Edublogs.org Plagued by Outage
The last 24 hours have not been kind to Edublogs.org. James Farmer has indicated that over a period of 4 to 6 hours “a bug between the new forums features and caching caused quite a few blogs to time-out.” This prevented some users from viewing their blogs.
[NB: My initial introduction indicated the outage lasted 24 hours. Farmer has since clarified this is not the case. Apologies for the misprint.]
This is a huge hit for edubloggers and some really bad press for the technology in general. While there are many really keen and switched-on educators in the blogosphere currently, many in the wider academic community have only just begun to wade into the realm.
Unexpected lengthy outages like this only serve to prolong the adoption time by painting blogs – and indeed online technology in general – as something that hasn’t matured yet and is not yet ready for widespread useage.
As someone who helps support services and applications (both large and small) at the uni level, I understand that outages like this are an unfortunate reality; but the blogging evangelist side of me cringes at the impact this may have across the sector.
Kate Olson echoed these sentiments on Reflection 2.0 (”Dependence on Web Apps” 28 February 2008):
“I believe wholeheartedly in opensource, freeware, and all the good stuff that can be done, but sometimes these glitches in otherwise great products can seriously hurt our professional image – for example: trying to do an entire workshop on how to use edublogs or wikispaces and the service is down!
…I’m in no way advocating NOT using web apps (I’m so deeply involved with them right now I couldn’t work without them!), but dealing with these issues needs to be taken into account.
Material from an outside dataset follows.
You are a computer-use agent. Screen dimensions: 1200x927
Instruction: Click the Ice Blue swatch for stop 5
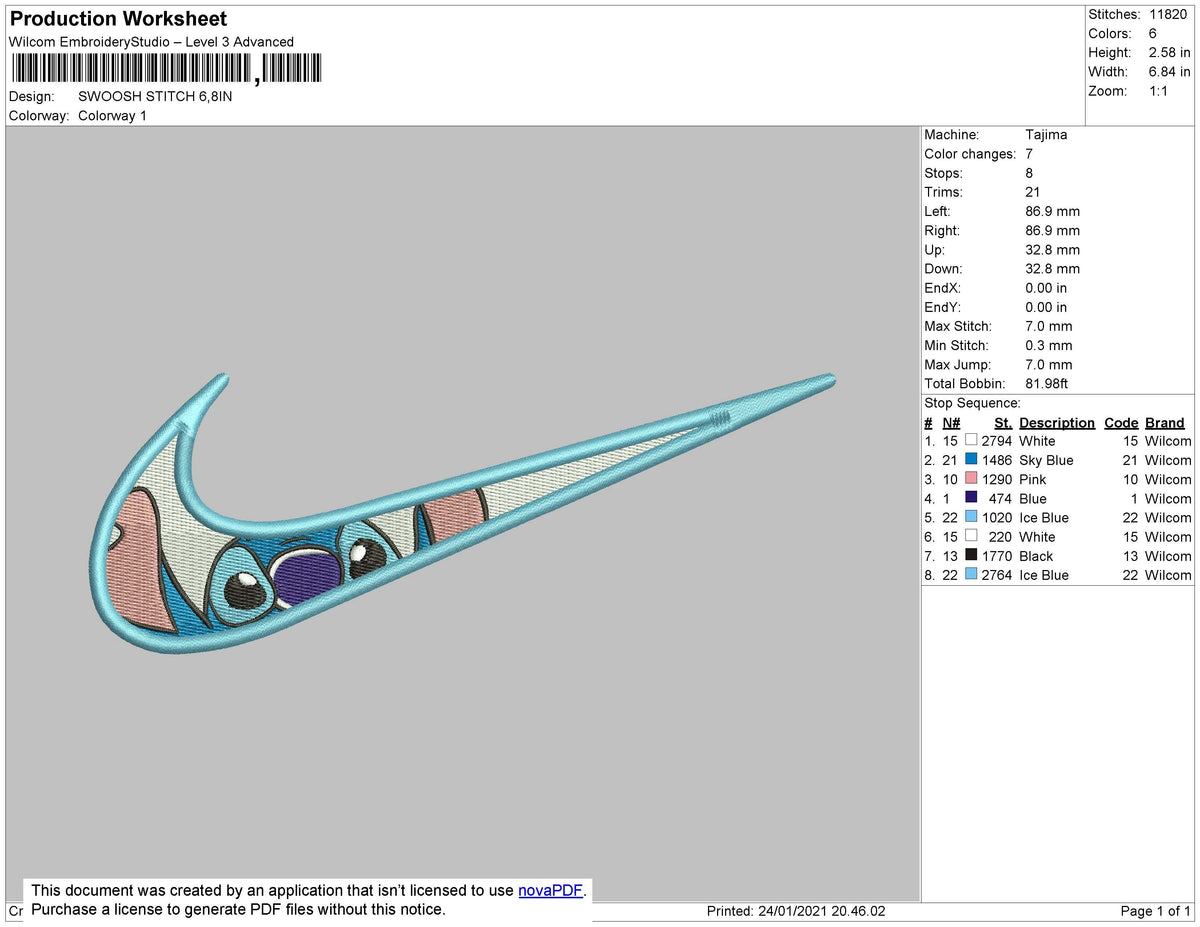(x=970, y=517)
This is especially true when working with students who will NOT be accepting of the fact that all of their work has been lost or teaching educators new to technology about these tools – we need to be able to instill SOME confidence!”
Update: An announcement in the edublogs dashboard area just indicated:
“Apologies! – We’d like to apologise for the downtime today, a bug between the new forums features and caching caused quite a few blogs to time-out but we’ve fixed that now.”
Update: As seen in the comment area of this post, James Farm has reiterated his regrets for the problem and has provided the following correction on what I had initially reported:
“Hi Mike,
Completely agree, it was a pretty poor show by us and we’ve taken steps to make sure it doesn’t happen again – it’s a typical painful side-effect of new features (like the forums) meeting old features (like the cache) for the first time in a high load environment
Just to clarify a few things though the site wasn’t down (people could still log in and do stuff) but some users couldn’t see their blogs… I know this is as good as a ‘might as well be down’ though so no excuses.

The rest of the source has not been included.